Novel ultrashort self-assembling peptide bioinks for 3d culture of muscle myoblast cells
W. Arab, S. Rauf, O. Al-Harbi, C. Hauser
Open Journal Systems, 2018
The ability of skeletal muscle to self-repair after a traumatic injury, tumor ablation, or muscular disease is slow and limited, and the capacity of skeletal muscle to self-regenerate declines steeply with age. Tissue engineering of functional skeletal muscle using 3D bioprinting technology is promising for creating tissue constructs that repair and promote regeneration of damaged tissue. Hydrogel scaffolds used as biomaterials for skeletal muscle tissue engineering can provide chemical, physical and mechanical cues to the cells in three dimensions thus promoting regeneration.
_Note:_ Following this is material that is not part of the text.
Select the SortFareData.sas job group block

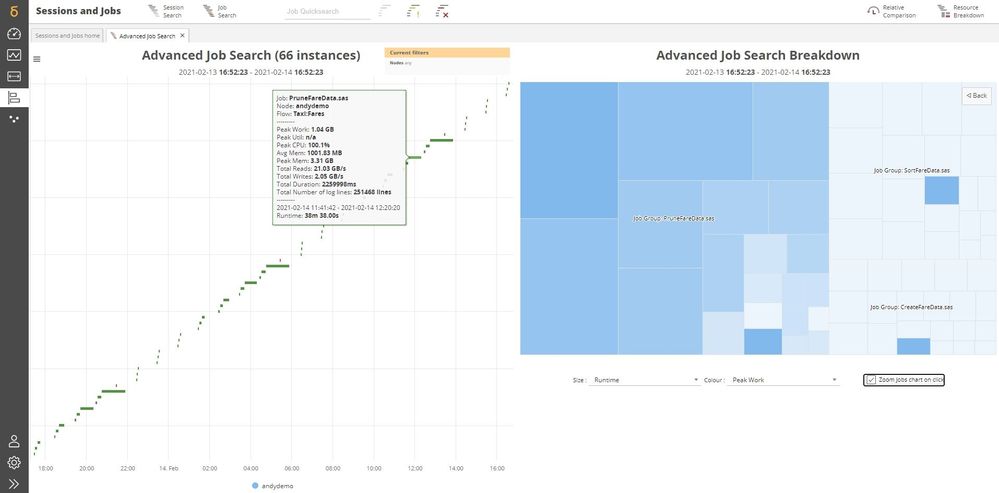click(x=910, y=170)
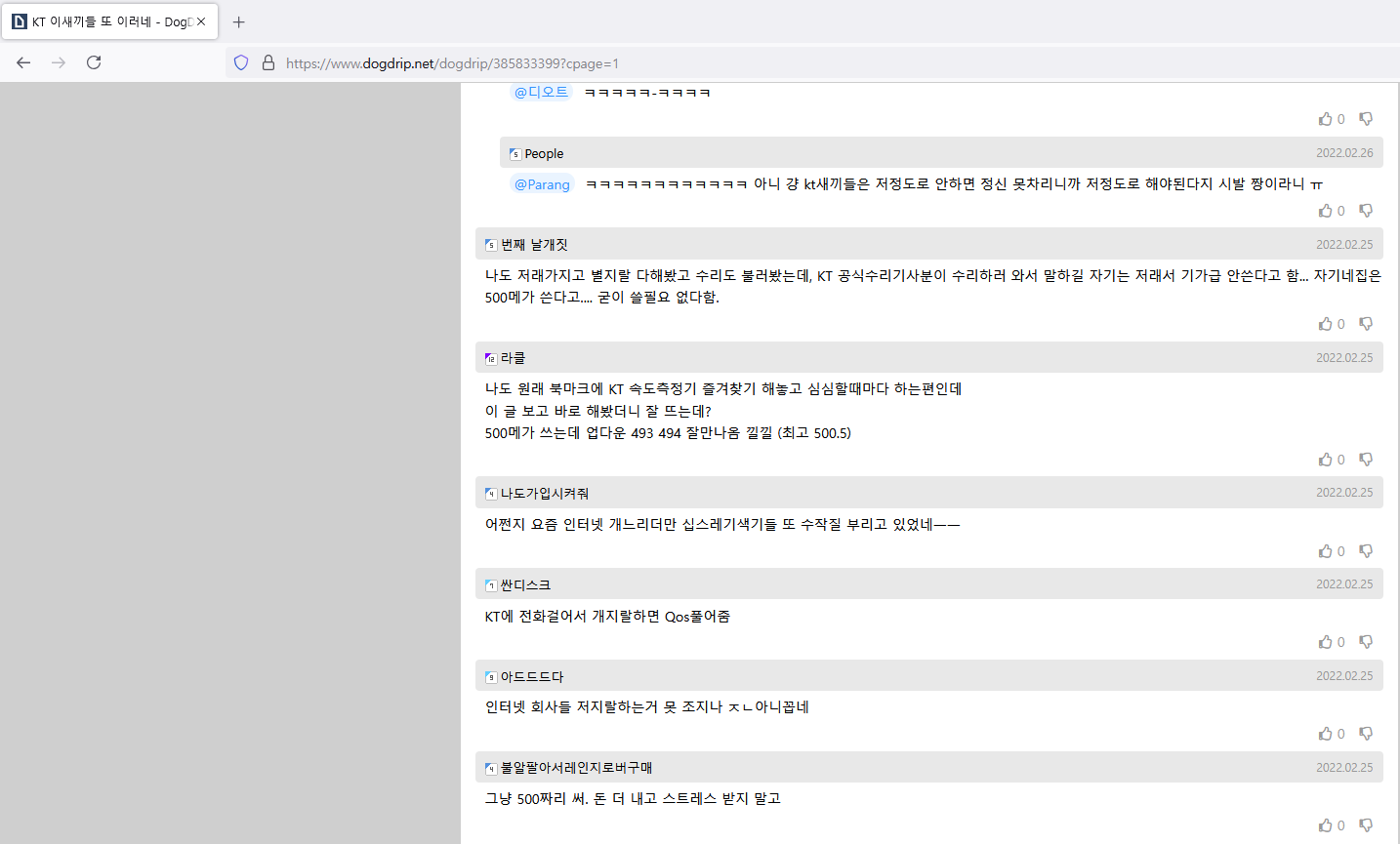This screenshot has height=844, width=1400.
Task: Click the @Parang mention link
Action: tap(542, 184)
Herein, we have developed two synthetically designed novel tetramer peptide biomaterials. These peptides are self-assembling into a nanofibrous 3D network, entrapping 99.9% water and mimicking the native collagen of an extracellular matrix. Different biocompatibility assays including MTT, 3D cell viability assay, cytotoxicity assay and live-dead assay confirm the biocompatibility of these peptide hydrogels for mouse myoblast cells (C2C12). Immunofluorescence analysis of cell-laden hydrogels revealed that the proliferation of C2C12 cells was well-aligned in the peptide hydrogels compared to the alginate-gelatin control. These results indicate that these peptide hydrogels are suitable for skeletal muscle tissue engineering. Finally, we tested the printability of the peptide bioinks using a commercially available 3D bioprinter. The ability to print these hydrogels will enable future development of 3D bioprinted scaffolds containing skeletal muscle myoblasts for tissue engineering applications.